### Task instructions
Your task is to copy the lines of the data below from the line holding "[德图品牌资讯] (83, 2265)" through the line holding "[中广电器品牌资讯] (83, 2148)", inclusive, exactly and with nothing added.

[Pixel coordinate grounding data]
☆ ☆ ☆ ☆ ☆ ☆ ☆

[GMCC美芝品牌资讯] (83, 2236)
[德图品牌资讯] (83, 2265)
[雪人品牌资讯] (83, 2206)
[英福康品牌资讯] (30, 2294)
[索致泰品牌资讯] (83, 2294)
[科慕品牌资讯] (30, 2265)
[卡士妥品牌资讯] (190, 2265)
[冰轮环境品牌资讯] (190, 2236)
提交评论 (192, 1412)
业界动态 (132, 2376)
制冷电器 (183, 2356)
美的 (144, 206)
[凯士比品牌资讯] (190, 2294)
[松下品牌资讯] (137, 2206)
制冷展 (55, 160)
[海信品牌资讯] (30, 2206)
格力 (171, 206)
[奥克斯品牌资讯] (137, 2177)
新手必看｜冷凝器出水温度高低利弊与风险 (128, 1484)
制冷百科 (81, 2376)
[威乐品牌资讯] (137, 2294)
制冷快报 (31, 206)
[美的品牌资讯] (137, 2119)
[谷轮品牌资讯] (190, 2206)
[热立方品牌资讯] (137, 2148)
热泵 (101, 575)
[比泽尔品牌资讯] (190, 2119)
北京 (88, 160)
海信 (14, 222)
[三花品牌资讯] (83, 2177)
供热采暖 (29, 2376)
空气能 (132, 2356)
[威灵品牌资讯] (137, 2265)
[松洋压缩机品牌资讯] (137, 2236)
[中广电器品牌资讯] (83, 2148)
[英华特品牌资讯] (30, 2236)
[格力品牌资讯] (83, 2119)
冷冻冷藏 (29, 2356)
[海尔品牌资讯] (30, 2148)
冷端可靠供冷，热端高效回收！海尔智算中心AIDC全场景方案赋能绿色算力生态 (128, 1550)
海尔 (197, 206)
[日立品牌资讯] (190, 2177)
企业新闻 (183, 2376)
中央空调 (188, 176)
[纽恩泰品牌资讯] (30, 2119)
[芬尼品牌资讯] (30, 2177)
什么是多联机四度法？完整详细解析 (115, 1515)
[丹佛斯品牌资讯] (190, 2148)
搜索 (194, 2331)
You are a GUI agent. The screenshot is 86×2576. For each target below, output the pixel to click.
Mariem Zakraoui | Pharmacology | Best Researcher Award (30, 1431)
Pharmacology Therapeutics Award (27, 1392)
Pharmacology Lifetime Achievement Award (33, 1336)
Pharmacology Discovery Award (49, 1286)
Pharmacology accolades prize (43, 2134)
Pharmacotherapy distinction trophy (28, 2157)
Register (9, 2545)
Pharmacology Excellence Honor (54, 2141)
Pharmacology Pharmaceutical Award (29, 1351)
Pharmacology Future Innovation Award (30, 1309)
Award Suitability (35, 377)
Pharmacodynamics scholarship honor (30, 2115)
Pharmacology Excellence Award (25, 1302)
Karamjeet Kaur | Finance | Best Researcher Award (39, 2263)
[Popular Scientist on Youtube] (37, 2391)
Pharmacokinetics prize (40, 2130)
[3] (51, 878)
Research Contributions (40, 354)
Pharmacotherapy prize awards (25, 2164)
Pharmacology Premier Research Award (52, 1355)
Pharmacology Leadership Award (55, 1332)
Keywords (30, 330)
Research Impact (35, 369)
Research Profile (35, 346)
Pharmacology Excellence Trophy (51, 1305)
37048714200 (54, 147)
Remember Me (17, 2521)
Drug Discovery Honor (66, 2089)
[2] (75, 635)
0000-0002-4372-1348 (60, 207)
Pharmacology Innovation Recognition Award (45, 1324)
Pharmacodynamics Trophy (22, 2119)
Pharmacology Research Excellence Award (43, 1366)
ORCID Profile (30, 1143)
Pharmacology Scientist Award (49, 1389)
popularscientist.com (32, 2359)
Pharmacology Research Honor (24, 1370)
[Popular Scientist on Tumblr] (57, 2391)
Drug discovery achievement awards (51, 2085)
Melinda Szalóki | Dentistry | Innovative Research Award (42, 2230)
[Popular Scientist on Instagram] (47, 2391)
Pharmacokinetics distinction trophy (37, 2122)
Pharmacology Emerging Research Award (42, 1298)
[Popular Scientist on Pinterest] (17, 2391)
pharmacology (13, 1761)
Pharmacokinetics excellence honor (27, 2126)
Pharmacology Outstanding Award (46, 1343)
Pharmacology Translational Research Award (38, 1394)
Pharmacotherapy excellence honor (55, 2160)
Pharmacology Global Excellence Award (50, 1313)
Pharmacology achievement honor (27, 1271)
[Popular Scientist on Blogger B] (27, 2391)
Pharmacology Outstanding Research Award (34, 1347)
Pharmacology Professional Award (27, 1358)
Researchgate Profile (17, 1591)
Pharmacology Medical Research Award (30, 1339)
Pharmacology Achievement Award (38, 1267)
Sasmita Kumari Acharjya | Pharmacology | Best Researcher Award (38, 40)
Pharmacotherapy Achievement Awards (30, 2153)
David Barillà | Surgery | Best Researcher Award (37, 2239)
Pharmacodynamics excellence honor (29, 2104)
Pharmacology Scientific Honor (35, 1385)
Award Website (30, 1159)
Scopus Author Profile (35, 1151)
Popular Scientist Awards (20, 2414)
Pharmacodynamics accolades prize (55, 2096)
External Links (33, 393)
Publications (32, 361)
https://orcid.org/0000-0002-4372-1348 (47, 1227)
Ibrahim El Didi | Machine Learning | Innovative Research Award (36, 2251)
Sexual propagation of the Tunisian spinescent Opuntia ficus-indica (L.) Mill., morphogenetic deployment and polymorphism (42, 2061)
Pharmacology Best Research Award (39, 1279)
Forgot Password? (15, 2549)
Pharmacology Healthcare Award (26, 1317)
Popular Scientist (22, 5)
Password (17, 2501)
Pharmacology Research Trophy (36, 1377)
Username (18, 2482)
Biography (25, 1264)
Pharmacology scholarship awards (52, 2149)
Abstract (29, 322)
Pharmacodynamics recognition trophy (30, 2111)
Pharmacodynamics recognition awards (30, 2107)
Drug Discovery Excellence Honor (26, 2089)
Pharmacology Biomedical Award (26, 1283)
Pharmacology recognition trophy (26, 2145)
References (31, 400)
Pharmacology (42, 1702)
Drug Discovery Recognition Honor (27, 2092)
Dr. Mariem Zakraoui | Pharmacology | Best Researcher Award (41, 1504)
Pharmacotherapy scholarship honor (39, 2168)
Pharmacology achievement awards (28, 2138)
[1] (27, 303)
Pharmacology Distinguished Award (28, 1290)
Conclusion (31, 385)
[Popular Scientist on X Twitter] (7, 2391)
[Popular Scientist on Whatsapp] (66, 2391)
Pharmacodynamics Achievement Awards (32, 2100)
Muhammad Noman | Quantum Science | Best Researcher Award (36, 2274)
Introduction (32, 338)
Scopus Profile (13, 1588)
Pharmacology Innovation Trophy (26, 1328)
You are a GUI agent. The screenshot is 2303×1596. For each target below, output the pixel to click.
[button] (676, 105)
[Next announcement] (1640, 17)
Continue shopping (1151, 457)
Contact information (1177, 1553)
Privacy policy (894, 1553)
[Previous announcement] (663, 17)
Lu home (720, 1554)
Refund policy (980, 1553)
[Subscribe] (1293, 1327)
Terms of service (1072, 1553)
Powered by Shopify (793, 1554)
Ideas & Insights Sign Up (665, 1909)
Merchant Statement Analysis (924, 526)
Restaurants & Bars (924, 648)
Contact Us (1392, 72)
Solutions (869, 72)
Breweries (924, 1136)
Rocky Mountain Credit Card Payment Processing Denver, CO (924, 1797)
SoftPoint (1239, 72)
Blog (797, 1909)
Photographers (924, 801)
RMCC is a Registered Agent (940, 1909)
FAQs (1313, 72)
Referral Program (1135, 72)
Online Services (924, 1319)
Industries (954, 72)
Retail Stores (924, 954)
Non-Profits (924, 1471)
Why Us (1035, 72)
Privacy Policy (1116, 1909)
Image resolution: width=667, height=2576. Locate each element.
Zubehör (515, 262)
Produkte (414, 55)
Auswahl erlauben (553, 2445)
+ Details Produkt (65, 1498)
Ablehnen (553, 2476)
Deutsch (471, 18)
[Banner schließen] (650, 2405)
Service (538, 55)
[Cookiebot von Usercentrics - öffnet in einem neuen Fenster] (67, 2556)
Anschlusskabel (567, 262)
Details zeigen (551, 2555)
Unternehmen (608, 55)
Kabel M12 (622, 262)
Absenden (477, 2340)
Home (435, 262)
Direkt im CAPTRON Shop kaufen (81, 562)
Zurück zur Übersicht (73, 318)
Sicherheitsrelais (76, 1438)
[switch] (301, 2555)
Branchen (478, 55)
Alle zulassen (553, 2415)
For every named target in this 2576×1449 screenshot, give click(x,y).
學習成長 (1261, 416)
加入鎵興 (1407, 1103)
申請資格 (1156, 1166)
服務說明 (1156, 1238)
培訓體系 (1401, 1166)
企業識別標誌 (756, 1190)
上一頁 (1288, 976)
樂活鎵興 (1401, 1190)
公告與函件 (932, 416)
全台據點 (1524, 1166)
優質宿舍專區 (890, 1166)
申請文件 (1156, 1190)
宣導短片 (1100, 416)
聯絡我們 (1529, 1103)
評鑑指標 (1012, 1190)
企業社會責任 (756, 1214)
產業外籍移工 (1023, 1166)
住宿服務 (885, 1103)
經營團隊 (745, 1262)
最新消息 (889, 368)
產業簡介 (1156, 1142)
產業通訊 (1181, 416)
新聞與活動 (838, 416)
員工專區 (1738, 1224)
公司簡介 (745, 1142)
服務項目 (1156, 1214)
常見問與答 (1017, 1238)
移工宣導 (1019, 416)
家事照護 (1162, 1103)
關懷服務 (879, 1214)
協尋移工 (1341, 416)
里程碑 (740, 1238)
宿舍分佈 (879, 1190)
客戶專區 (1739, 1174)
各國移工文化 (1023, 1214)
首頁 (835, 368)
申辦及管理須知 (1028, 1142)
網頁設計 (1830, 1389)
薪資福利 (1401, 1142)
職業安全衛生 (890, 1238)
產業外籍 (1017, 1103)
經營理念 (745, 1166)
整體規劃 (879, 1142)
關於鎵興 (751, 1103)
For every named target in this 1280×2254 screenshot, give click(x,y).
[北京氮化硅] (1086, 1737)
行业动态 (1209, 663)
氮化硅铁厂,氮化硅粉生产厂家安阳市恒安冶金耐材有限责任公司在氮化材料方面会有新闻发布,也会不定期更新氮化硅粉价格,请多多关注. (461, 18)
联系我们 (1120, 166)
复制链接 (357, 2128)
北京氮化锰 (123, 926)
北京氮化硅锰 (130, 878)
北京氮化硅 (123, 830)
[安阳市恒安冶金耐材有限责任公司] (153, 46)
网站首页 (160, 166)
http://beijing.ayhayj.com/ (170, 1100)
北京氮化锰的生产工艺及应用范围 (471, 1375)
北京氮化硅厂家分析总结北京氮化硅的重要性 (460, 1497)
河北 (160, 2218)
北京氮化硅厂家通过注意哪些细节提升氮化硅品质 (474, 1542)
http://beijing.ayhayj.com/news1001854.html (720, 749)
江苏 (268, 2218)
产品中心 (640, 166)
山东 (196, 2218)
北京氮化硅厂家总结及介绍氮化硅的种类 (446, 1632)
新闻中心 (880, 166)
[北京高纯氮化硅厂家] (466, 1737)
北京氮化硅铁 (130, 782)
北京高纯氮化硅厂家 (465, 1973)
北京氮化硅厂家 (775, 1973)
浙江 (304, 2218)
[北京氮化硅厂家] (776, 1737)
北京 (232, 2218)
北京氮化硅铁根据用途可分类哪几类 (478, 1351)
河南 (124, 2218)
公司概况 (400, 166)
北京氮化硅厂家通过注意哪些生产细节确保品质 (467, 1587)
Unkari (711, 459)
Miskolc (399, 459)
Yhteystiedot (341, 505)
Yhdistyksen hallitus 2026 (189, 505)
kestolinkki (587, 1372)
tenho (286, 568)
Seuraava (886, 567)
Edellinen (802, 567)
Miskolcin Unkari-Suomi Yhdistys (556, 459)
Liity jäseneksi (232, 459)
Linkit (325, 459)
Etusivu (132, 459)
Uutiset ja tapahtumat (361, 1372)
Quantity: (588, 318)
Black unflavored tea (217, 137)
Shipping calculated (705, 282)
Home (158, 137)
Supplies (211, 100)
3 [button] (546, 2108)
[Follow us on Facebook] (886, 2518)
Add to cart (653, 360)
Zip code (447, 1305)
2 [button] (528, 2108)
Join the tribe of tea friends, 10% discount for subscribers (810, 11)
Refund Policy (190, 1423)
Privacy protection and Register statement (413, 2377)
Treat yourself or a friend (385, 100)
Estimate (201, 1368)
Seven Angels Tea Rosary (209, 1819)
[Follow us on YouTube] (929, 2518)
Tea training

☆ ☆ ☆ ☆ ☆ ☆ ☆

### The completed task
[德图品牌资讯] (83, 2265)
[雪人品牌资讯] (83, 2206)
[英福康品牌资讯] (30, 2294)
[索致泰品牌资讯] (83, 2294)
[科慕品牌资讯] (30, 2265)
[卡士妥品牌资讯] (190, 2265)
[冰轮环境品牌资讯] (190, 2236)
提交评论 (192, 1412)
业界动态 (132, 2376)
制冷电器 (183, 2356)
美的 (144, 206)
[凯士比品牌资讯] (190, 2294)
[松下品牌资讯] (137, 2206)
制冷展 (55, 160)
[海信品牌资讯] (30, 2206)
格力 (171, 206)
[奥克斯品牌资讯] (137, 2177)
新手必看｜冷凝器出水温度高低利弊与风险 (128, 1484)
制冷百科 (81, 2376)
[威乐品牌资讯] (137, 2294)
制冷快报 (31, 206)
[美的品牌资讯] (137, 2119)
[谷轮品牌资讯] (190, 2206)
[热立方品牌资讯] (137, 2148)
热泵 (101, 575)
[比泽尔品牌资讯] (190, 2119)
北京 (88, 160)
海信 (14, 222)
[三花品牌资讯] (83, 2177)
供热采暖 (29, 2376)
空气能 (132, 2356)
[威灵品牌资讯] (137, 2265)
[松洋压缩机品牌资讯] (137, 2236)
[中广电器品牌资讯] (83, 2148)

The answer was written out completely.